You do not need Docker installed yet; that's the first step of the lab. This module looks forward to Module 18 (deployment: a container is what you ship) and, lightly, to Units 4–5, where that same throwaway box becomes the place you let an agent run.


Learning objectives

By the end of this module you can:

  1. Explain what a container actually is (image vs. container vs. registry) and what "reproducible" buys you that "it works for me" never could.
  2. Write a Dockerfile for a real app, build an image, and run the app from inside the container.
  3. Prove the image behaves identically in a clean container with nothing of yours on it.
  4. Use a disposable container as a sandbox to run a command, or an agent, you don't fully trust.
  5. State precisely where containers stop helping: not a security boundary by default, image bloat, and not a replacement for dependency hygiene.

Key concepts

"Works on my machine," diagnosed

Your code never runs alone. It runs on top of an implicit stack you mostly can't see: an OS and its system libraries, a specific language runtime version, a set of installed packages, environment variables, file paths, locale, a clock. When you say "it works on my machine," you're really saying "it works on top of that whole invisible stack, which I happen to have, and which I've never written down."

Hand the code to a colleague, a CI runner (Module 14), or a server, and the invisible stack is different. The failures are maddeningly specific: a different Python patch version changes a default, a system library is missing, an env var you set six months ago and forgot turns out to be required. The bug isn't in the code. The bug is that the environment never traveled with it.

A container is the fix: it packages the code and the invisible stack together into one artifact that runs the same everywhere. You stop shipping just the code and start shipping the machine.

Image, container, registry, Dockerfile

Four words that get used loosely. Pin them down, because the rest of the module leans on the distinction:

  • Image: a built, read-only, layered filesystem snapshot: the language runtime, your code, its dependencies, all frozen together. The artifact. Analogous to a class.
  • Container: a running (or stopped) instance of an image. You can start many from one image; each gets its own writable scratch layer on top. Analogous to an instance of that class.
  • Registry: where images are stored and shared, the way a Git remote (Module 8) stores repos. You push an image to a registry and pull it elsewhere. (Most git hosts now bundle one.)
  • Dockerfile: the plain-text recipe that builds an image. This is the part you version. It is the executable, reviewable specification of the environment, the same instinct as committing the AI's config in Module 5, applied to the whole machine.
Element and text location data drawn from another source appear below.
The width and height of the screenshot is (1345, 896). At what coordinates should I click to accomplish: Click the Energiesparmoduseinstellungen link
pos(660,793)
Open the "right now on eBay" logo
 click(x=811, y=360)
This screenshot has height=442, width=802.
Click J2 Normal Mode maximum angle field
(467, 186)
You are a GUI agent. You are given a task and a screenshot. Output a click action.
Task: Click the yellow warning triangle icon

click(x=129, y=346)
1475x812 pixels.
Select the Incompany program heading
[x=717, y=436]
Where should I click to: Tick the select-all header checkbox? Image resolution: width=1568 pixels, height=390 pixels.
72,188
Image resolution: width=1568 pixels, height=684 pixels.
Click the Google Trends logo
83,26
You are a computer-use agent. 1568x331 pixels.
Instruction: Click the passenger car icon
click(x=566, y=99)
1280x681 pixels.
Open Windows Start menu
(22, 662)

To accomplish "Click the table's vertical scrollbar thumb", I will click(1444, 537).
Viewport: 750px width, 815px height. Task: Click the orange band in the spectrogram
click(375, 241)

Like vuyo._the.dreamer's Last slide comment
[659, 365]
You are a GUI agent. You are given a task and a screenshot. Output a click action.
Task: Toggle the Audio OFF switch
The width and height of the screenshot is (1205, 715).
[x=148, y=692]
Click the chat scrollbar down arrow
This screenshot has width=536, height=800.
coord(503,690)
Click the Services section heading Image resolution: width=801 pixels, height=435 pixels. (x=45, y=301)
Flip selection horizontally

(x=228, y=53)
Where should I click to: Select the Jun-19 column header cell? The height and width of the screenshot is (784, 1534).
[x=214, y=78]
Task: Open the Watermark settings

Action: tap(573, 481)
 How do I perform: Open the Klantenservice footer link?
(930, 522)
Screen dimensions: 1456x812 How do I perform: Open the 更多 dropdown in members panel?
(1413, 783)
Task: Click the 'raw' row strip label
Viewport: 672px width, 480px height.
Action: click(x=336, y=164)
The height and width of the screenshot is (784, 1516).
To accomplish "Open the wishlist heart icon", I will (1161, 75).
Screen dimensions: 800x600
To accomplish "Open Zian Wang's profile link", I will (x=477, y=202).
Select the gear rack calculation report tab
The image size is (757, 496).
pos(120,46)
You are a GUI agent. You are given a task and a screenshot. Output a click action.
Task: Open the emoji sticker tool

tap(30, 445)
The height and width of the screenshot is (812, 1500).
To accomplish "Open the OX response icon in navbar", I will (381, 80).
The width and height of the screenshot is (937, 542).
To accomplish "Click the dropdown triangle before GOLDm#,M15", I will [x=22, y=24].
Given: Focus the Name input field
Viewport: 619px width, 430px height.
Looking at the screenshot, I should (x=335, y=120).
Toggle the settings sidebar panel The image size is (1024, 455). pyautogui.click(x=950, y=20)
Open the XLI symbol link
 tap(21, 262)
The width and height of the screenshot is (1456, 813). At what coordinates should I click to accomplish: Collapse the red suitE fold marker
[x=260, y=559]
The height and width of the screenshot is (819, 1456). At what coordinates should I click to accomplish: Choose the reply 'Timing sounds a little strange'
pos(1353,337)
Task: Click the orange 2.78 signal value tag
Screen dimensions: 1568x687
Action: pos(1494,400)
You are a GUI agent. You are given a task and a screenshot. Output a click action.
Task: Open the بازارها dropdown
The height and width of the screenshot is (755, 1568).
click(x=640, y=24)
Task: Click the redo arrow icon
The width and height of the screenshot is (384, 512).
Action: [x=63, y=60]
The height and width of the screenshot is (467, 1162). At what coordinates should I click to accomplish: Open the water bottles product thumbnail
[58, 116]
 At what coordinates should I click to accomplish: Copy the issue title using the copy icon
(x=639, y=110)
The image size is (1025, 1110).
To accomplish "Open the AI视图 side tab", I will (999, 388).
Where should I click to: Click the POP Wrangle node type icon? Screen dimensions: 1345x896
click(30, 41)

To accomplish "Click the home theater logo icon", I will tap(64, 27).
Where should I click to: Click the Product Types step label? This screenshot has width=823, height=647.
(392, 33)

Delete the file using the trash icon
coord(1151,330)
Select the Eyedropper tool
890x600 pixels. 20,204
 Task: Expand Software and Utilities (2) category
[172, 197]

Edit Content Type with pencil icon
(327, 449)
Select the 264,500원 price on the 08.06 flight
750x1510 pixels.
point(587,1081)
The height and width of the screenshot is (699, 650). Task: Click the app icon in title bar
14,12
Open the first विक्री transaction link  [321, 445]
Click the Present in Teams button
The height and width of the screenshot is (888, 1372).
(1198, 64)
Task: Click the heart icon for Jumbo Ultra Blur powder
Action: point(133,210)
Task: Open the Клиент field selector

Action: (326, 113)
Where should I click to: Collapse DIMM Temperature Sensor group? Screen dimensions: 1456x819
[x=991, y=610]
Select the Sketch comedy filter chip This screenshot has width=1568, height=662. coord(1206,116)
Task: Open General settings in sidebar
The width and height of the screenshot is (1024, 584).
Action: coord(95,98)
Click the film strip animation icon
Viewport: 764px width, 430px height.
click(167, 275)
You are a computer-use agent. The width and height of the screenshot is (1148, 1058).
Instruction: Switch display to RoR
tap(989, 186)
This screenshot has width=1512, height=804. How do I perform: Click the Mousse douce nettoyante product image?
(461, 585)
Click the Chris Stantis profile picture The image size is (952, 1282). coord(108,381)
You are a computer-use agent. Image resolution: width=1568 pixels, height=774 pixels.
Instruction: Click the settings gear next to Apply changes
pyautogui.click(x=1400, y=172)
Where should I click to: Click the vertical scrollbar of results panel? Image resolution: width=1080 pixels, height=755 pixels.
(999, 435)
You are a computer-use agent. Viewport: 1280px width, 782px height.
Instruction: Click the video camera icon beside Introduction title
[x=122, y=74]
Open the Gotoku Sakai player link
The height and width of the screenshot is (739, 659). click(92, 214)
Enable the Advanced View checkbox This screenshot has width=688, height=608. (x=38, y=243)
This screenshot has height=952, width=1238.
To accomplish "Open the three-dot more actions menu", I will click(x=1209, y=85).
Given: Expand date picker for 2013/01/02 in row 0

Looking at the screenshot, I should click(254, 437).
It is not a virtual machine

The ops reframe that matters: a container is not a VM. A VM virtualizes hardware and boots a whole guest OS: its own kernel, gigabytes, slow to start. A container shares the host's kernel and isolates only the process and its filesystem view. It's much closer to a souped-up chroot or a BSD jail with packaging and distribution bolted on than to a hypervisor. That's why containers start in milliseconds and weigh megabytes instead of gigabytes.

Hold onto "shares the host kernel." It's also exactly why a container is not a strong security boundary by default (more in Where it breaks).

The Dockerfile, line by line

Here's a Dockerfile for the tasks-app. The full version is in lab/Dockerfile; this is the shape:

FROM python:3.12-slim          # base image: the invisible stack, made explicit and pinned
ENV PYTHONUNBUFFERED=1         # environment, frozen in; no more "did you set that var?"
WORKDIR /app                   # a fixed path that's the same on every machine
COPY tasks.py cli.py ./        # your code goes in
RUN useradd appuser && chown appuser /app   # don't run as root (hygiene, not a fence)
USER appuser
ENTRYPOINT ["python", "cli.py"]   # what runs when the container starts
CMD ["list"]                      # the default argument, overridable at run time

Each instruction adds a layer. Layers are cached and reused: change only cli.py and Docker rebuilds from the COPY step down, reusing the base image and everything above. Order your Dockerfile cheapest-to-most-volatile (base and dependencies first, your fast-changing code last) and rebuilds stay fast. This is the same reason you install dependencies before copying source in a real project, so a one-line code change doesn't reinstall the world.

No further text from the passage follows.